EVPN uses route type 2 to advertise host-routes X.X.X.H1 and X.X.X.H2 and route type 5 to advertise subnet X.X.X.0/24 from CO to DCI.
Only EVPN route type 5 is used to advertise subnet Z.Z.Z.0/24 from Core to DCI.
DCI has to filter host-routes X.X.X.H1 and X.X.X.H2 to achieve high scale which is described in further detail in the“Forwarding” section of this document.
Option #2 – EVPN & EVPN
4.3. Option #3 – VPNv4/6 & EVPN
Solution displayed in diagram: “Option #3 – VPNv4/6 & EVPN” is based on VPNv4/6 and EVPN interconnect. This solution benefits from both previous options and is also a recommended solution. VPNv4/6 stays in Service Provider Core/WAN network as a single BGP address family (AFI), therefore no existing L3VPN service needs to change BGP control plane signaling. EVPN in CO/DC is needed for L2 subnet stretch between Leaves: L1, L2, L3 and L4. When EVPN is used to advertise L3 host-routes X.X.X.H1 and X.X.X.H2 via route type 2 and subnet X.X.X.0/24 via route-type 5, only one single BGP address family is used in CO/DC.

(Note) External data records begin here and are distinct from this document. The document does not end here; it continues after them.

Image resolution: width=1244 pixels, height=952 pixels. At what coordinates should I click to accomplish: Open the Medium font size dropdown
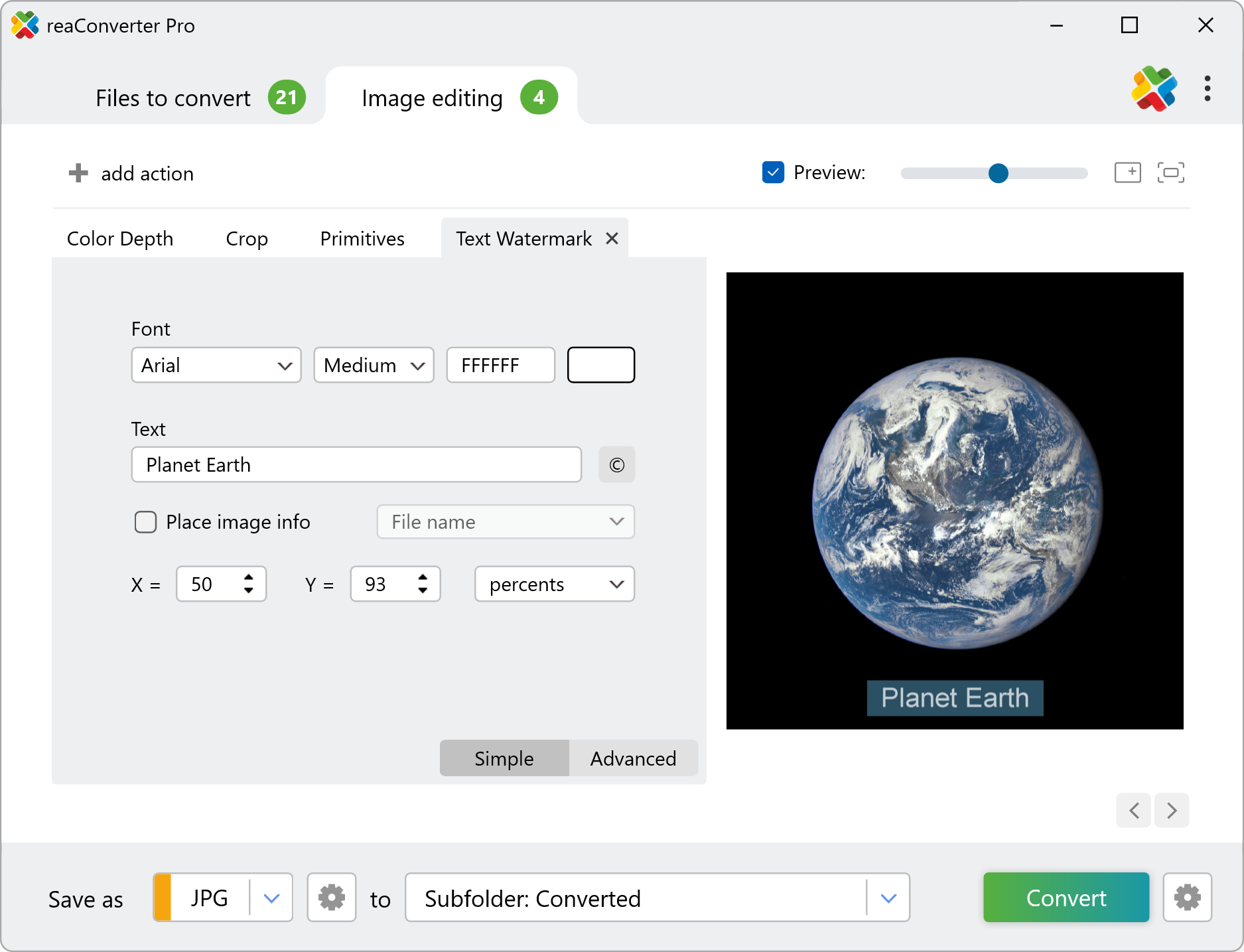tap(374, 366)
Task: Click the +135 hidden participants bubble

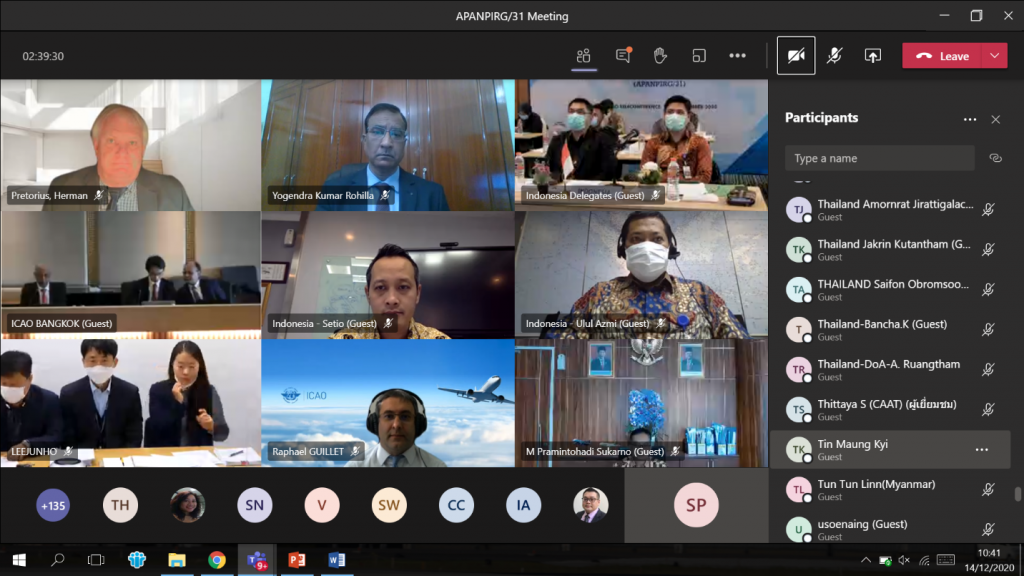Action: [x=53, y=505]
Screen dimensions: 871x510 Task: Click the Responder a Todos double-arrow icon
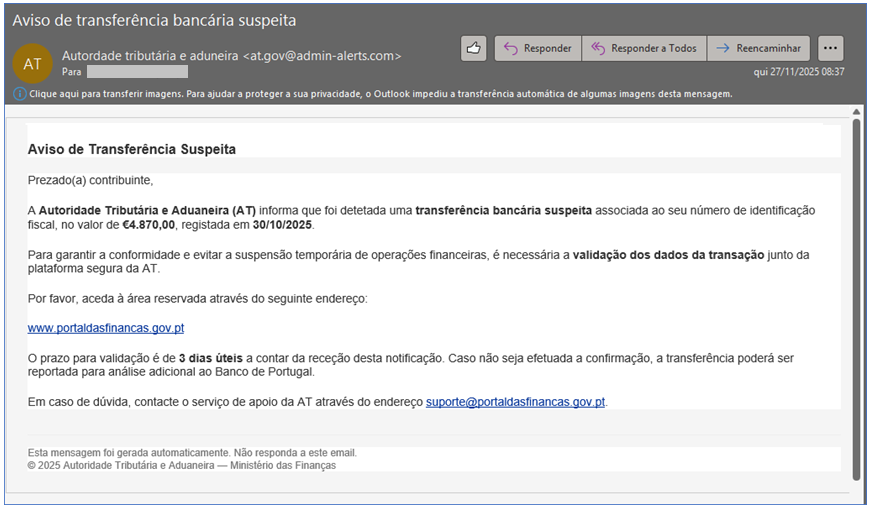point(599,48)
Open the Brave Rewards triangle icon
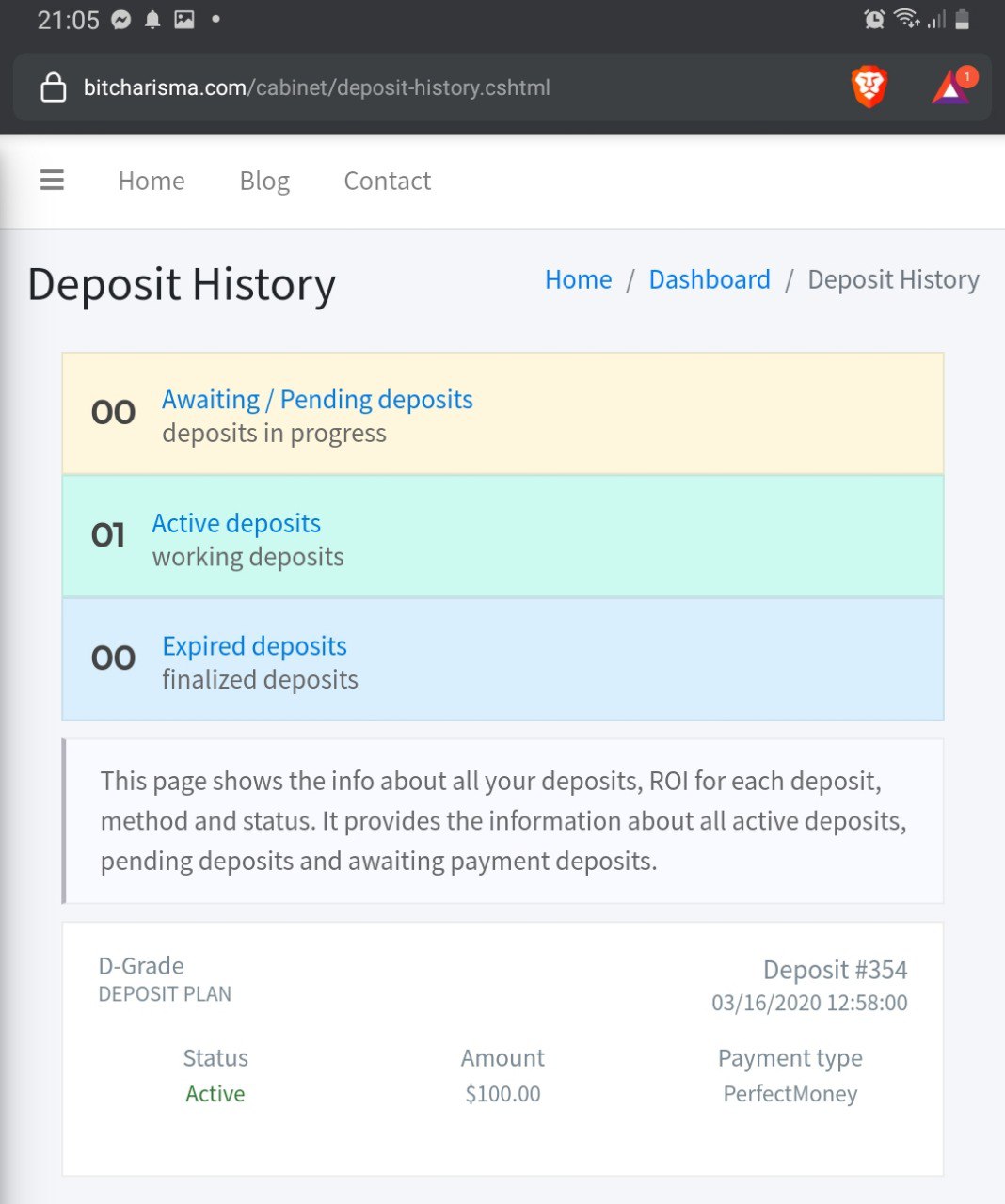This screenshot has width=1005, height=1204. pos(951,87)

Option #3 – VPNv4/6 & EVPN
Option #1 –
VPNv4/6 & VPNv4/6
+ VPNv4/6 Industry proofed solution
for Layer3 VPN
+ DCI doesn’t need to understand BGP EVPN AF
- Leaf has to peer with Route-Reflector via both BGP EVPN and VPNv4/6 AF
EVPN AF to support L2 stretch (MAC advertisement) across DC/CO between Leaves
EVPN AF to sync ARP/ND for Multi-Homed All-Active
- DC/CO Route-Reflector has to
support both BGP EVPN and VPNv4/6 AF
- Leaf has to advertise VM
Host-Routes via VPNv4/6
Option #2 –
EVPN & EVPN
+ Single BGP Address Family End-To-End in Network
- Existing L3 VPNv4/6 services has
to be migrated to L3 EVPN
No technical benefit to migrate existing L3 VPNv4/6 to L3 EVPN
Option #3 –
VPNv4/6 & EVPN
+ Recommended solution which benefits from both Options #1 and #2
+ New DC/CO - Leaf, Route-Reflector use single BGP AF EVPN
+ Existing L3 VPNv4/6 services stay untouched
This section cover most common data planes: MPLS and VXLAN.
When MPLS data plane is used in Service Provider Core/WAN and CO/DC network, doesn’t matter which BGP address family is used for L3 signaling, because the packet structure is always the same.
Diagram “MPLS - PE to Leaf” displays data path from PE/DCI3 to L1 or L2 via DCI1 or DCI2.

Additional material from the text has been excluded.